Did Calder ever anticipate this mess either, do you imagine? Surely a sculptor with his technological mastery must have known.

That someday it would come to this. Asphalt stinks when it’s poured. And it crumbles under the pounding of cars, the fissures of ice.

How much of the artistic genius in a monumental sculpture comes from the industrial materials and the technological mechanics of it?

Damned if I know. Walter Benjamin wrote “The Work of Art in the Age of Mechanical Reproduction.”  Or so I’ve been told.

The issue I asked myself, coming out of the station when we arrived, was much simpler: Is the construction scene funny or sad?

Neither, I suppose, is the pragmatic answer. Both, the measure of a mood swing.
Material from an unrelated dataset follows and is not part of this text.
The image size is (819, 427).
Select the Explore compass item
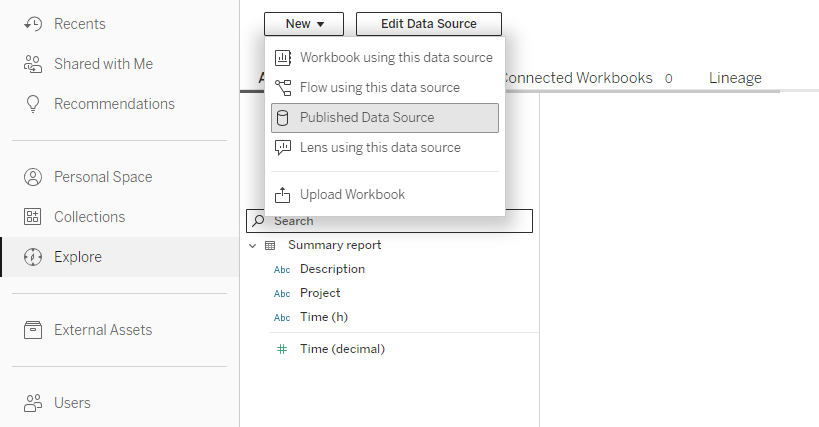pos(77,257)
Only what have they done with my photo op?

According to the rules of golf, I would get a free drop. But where do I place myself and remain while moving no closer to the hole?

Surely, that now is the focal point of the shot? Not the steadfast monument to art, long standing and still to be. But the makeshift work.

“Ground under repair” says it all. And so, while I shall be heading off soon to test my eye, I leave an assignment if you like to play.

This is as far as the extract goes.